2005: “Delay period”
With much fuss, a new European constitution is drafted. Some of the authors hope it will become the European version of the US Constitution a model for democrats worldwide. But voters in France and the Netherlands destroy the dream, rejecting the constitution and introducing the Union into a “period of reflection”. The EU exits depression by drafting the Lisbon Treaty again rejected, this time by the Irish.
2008: Financial Disaster
The global financial crisis, which the EU initially blamed on American cowboys, hits hard. Europe oversees the rescue of a bank a day, it sees the common market put at risk, and unemployment increases greatly, while economic growth suffers a decline and some states seek humiliating bailouts. Many European governments have neglected to implement structural reforms that would have helped economies cope with shock waves, but find it easier to blame Wall Street, George Bush... and Brussels.
The EU was hit hard by the 2008 financial crisis.
2010-2016: European Savings
Union strengthens the arsenal by creating a rescue fund and banking union. It is ruthless in the slaps for countries that have violated EU budget rules and need a rescue, especially with Greece. But there are successes in Ireland, Portugal, and Spain that take bitter pills and regulate budgets.
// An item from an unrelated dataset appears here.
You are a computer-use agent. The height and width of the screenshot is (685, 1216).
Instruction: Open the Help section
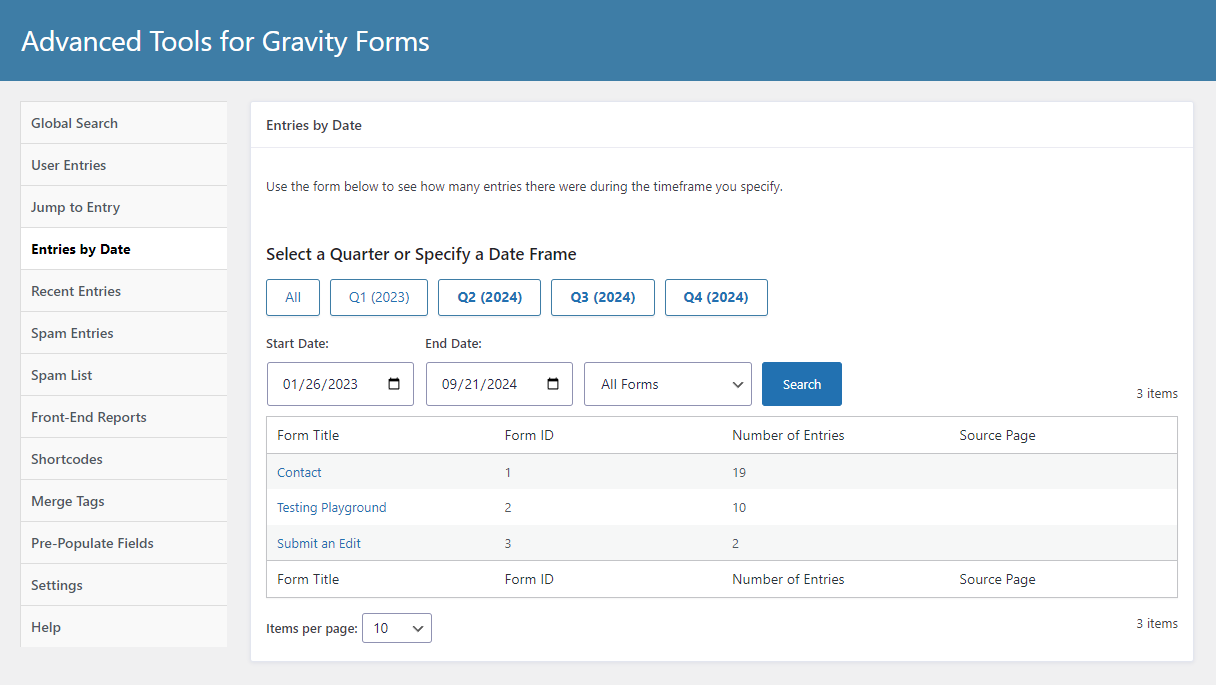(46, 626)
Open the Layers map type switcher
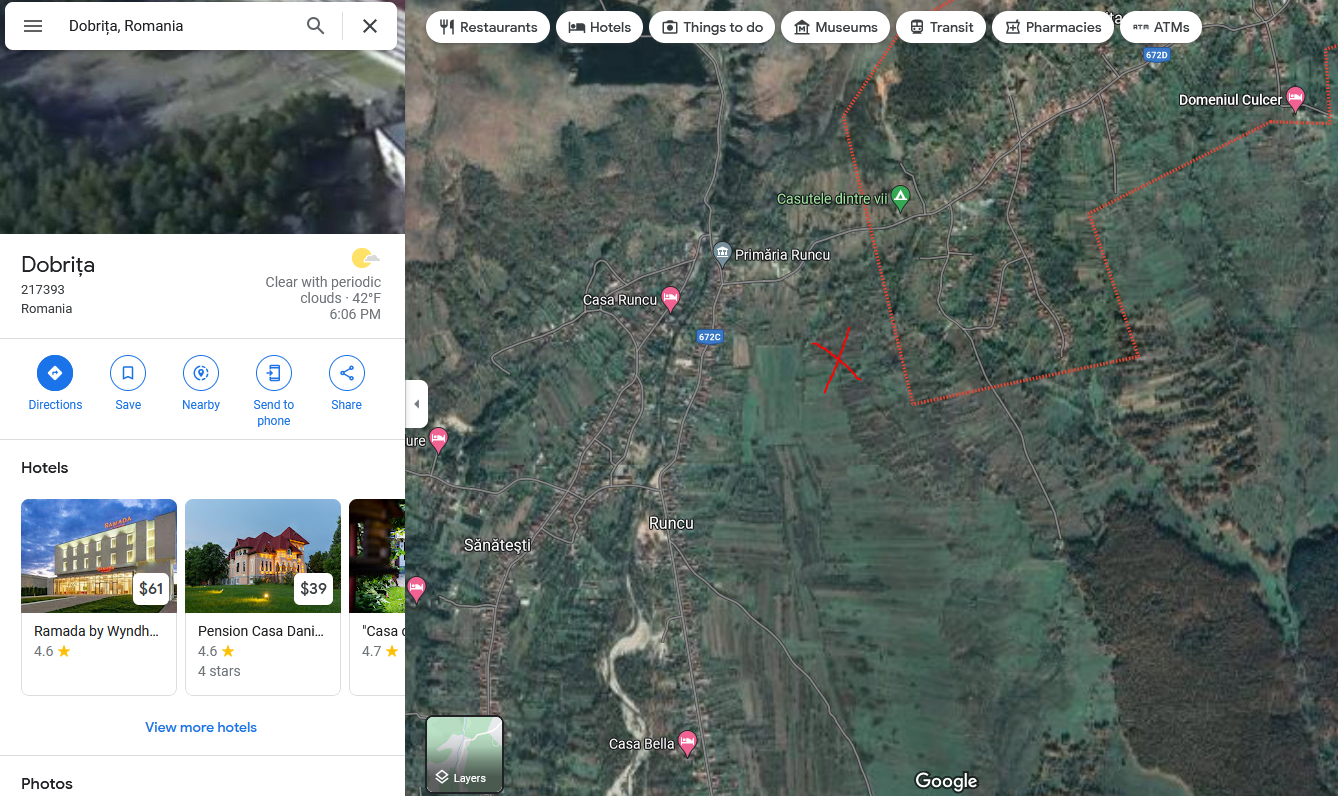1338x796 pixels. tap(464, 754)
Greece has suffered a lot to get out of the economic pit.
2015: Schengen stumbles
The EU has a visa-free zone, without a real migration policy or effective external borders. This becomes evident in the summer of 2015, as refugees and economic migrants flock to the EU, tear down fences at the border and headed to Germany. Merkel appears as the new face of global liberalisation by welcoming immigrants with open arms. Brussels is set aside as the governments of member states first reach an agreement on the distribution of their immigrants, but then refuse to comply.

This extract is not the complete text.